A checklist is a wonderful idea because it takes a complex decision or action and boils it down to a simple series of essential steps. These are not necessarily the only steps—but they are the critical ones. Just like with airline pilots doing a pre-flight checklist, you cover all of the important things. You don’t have to struggle to remember what the right steps are or the correct order. Instead, you just go and get the results you want.
This should be an inspiration for traders and investors everywhere. First of all, by defining our methodology like a checklist, we are able to lay out the most important steps in a process. We know, for our own sake, what actions, judgments and decisions we have to make. Like a team with a plan for the big game, we know what the plan is and can return it all the time. We can also avoid the basic errors that come when we skip over steps or forget things. We can reach well under stress.
Moreover, if our investment process is not defined as a checklist, then we open ourselves up to all kinds of risks. As we have seen, our brains are subject to various irrational cognitive shortcuts and biases, all of which can derail us from making the best decision with our trading and investing. If we have a plan formulated as a logical series of decisions and actions, then this very discipline should regulate our decision-making, avoiding any room for diversions into cognitive traps.
In my book, I dive deeper into checklists. I talk more about where they come from and how to structure an investment or trading checklist. If we can use a checklist to make slightly better and most consistent decisions, then the cumulative effects can be impressive.
*No relevant positions
One Comment on “What Does A Winning Methodology Look Like?”

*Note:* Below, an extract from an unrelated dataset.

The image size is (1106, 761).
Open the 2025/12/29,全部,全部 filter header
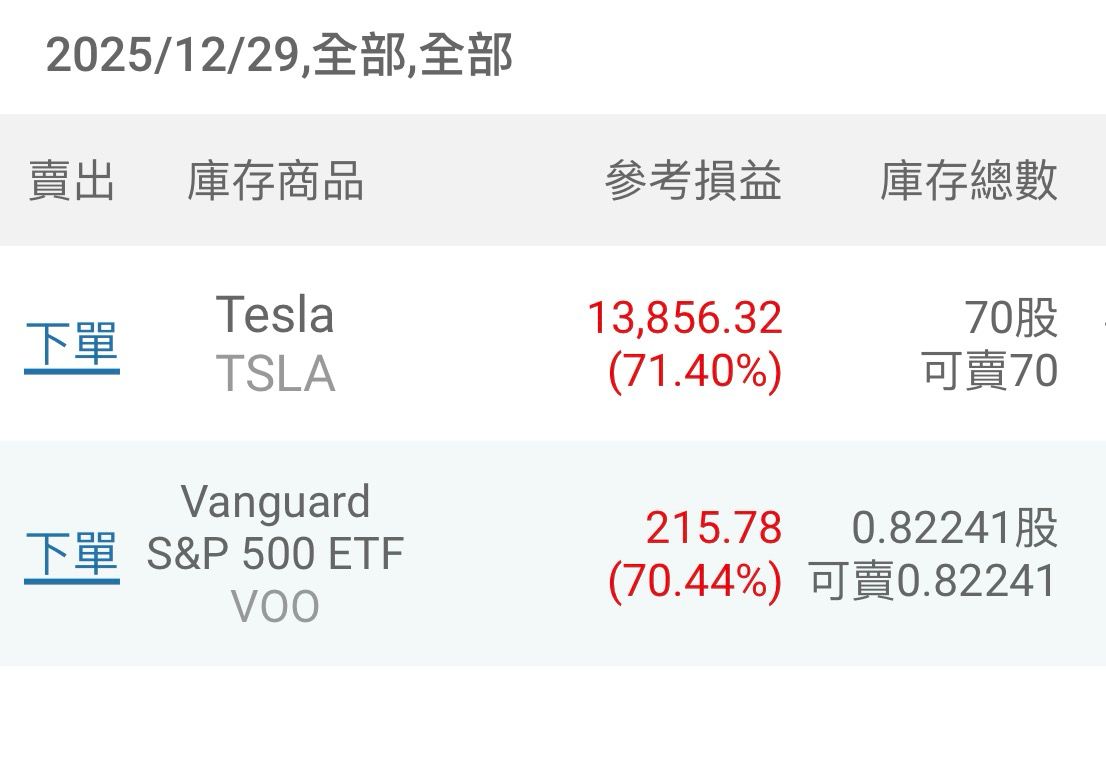pos(279,55)
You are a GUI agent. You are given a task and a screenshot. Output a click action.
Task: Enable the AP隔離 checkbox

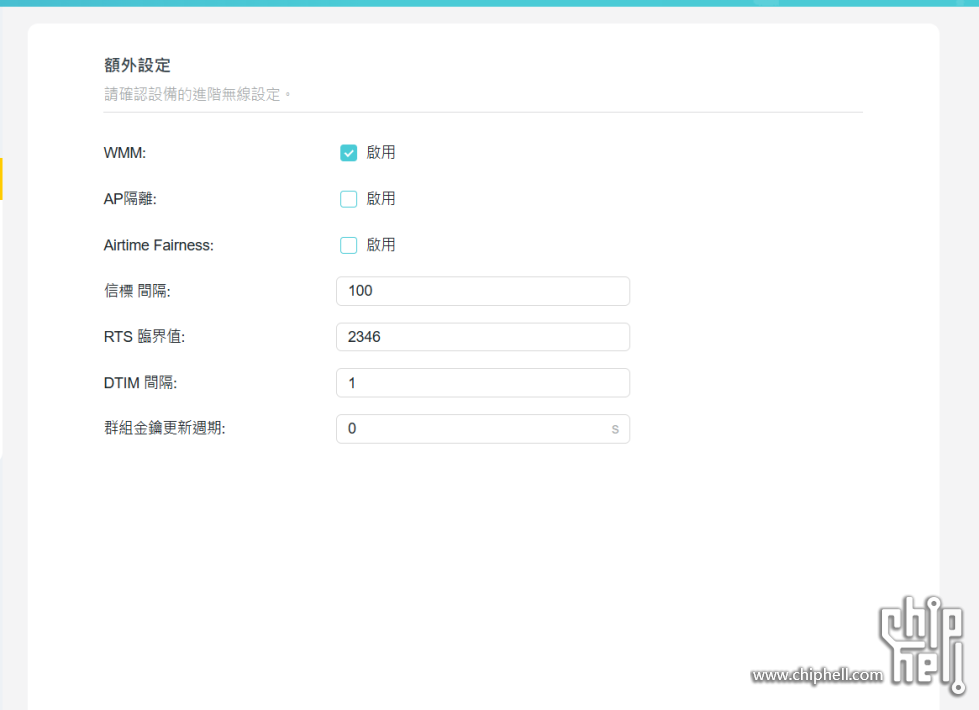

Great article..some very valid points. I would add the following
I think it is important to remember that trading can be stressful activity that generates a wide range of emotional responses. When we are subject to these responses our decision making is often impacted in a detrimental manner. This is supported by a range of research where our ability to perform complex tasks can be severely compromised in high stress scenarios. In many respects our ability to perform under these conditions can be improved through a process of progressive desensitization and gradual exposure to this stress(e.g. role playing worst case scenarios through paper trading). What is also important however is to acknowledge that the process of trading should be as simple as possible, and as systematic as possible in order to effectively implemented under stressful conditions. I personally have no idea how people trade in a discretionary manner as this opens you up to far greater opportunity to make the wrong decision. I would also imagine that this would expose you to even greater doubt and therefore even greater amounts of anxiety? Once again two psychological states that are not generally consistent with enjoyment or profitable outcomes. The other important aspect is evaluation of your performance. How do you quantify and measure something that is discretionary? How do you possibly identify trading errors when the decision making is essentially random?